Well, using the LCD and capture type devices as example; they can look even
better than a real/original SD display. Not every LCD simply throws away 1 frame. Many do
frame blending because it treats the frame as a field. It really depends on the hardware. Most of the stuff you see on youtube is emulation screen capture vids. You have to go the extra mile if you wanted to frame blend that sort of footage, since YT doesn't support 60p in all resolutions (supposedly it does for 240p view mode, but not all videos for some reason). Back to point; it's not JUST flicker that doesn't show in the examples you're talking about. Anything that exists in 60fps time zone is lost when dropping a frame. That means a lot of Shmups only show half the bullets for those kind of videos too. And that has nothing to do flicker. Anyway, I'm still not sure what this has to do with flicker base effects. These systems weren't made to be view on display equipment that's going to be dropping/not display half the frames. So they have no relevance as to whether flicker is a valid method or not. Nor does emulation (which often breaks the illusion since it will drop frames from time to time).

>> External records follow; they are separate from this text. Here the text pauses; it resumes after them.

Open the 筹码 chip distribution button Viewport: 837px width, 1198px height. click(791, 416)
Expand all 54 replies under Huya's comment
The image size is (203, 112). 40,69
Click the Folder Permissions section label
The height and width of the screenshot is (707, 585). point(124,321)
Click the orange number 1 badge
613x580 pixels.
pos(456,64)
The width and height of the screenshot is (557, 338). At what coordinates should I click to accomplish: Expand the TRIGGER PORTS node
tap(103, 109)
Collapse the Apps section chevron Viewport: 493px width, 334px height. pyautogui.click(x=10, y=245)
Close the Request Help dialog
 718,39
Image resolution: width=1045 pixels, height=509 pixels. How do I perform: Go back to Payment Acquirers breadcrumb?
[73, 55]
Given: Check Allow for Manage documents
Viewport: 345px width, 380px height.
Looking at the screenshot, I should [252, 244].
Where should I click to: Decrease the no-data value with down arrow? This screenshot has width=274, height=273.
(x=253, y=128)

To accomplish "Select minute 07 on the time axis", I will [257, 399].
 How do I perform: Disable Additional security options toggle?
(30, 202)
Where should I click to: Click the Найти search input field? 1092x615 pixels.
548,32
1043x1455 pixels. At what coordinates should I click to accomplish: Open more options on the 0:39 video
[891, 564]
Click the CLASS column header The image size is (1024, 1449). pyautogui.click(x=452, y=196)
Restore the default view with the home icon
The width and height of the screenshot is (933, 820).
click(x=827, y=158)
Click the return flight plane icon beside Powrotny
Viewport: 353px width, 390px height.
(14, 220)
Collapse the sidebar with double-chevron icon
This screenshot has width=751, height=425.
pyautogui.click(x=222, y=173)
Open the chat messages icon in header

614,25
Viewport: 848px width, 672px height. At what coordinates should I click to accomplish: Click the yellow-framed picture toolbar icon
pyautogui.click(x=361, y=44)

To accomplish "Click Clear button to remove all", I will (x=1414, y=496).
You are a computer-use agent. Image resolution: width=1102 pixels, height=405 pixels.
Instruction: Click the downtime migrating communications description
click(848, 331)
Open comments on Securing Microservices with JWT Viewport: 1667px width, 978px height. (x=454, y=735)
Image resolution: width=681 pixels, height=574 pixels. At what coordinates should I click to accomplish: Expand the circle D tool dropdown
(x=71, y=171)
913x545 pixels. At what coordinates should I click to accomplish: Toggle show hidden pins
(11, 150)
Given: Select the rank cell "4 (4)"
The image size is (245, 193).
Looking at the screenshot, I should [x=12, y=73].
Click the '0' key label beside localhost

Regarding transparencies on the SS. I'm pretty sure they are, like the SNES, limited to BG layers or something like that. They are used well in...Thunderforce V, I think it is, in the BGs. Shining Force III has one town with a giant blue gem or something (it was a long time ago) that is transparent and not made using dithering, that obviously isn't a BG by nature, but it, but maybe its possible to use a matte of sorts aligned with a polygon (not correct terms here, sorry).
It's not. All warped quads can be rendered in transparency. There's an undesirable effect in the rendering when there's an overlapping bend edge of the same quad that folds back onto itself. The transparency logic isn't correctly applied. If you technically capable of following along, there's an in depth explanation over at
spritesmind dev forum.
I believe, some of them are done with tiles (or stuff), which are like a stealth plane over the background which then can be changed in colors to creat kind of the illusion of a transparent transformation. In fact it's only an animation over the actual BG.
stealth plane over the background O_o
If you really want to know, I can explain them. Sometimes it's better not to know the magic behind the trick
It losses its luster afterwards....
No one mentioned the TFIV transparency demo for PCE? But I guess that doesn't count since we're not counting demos.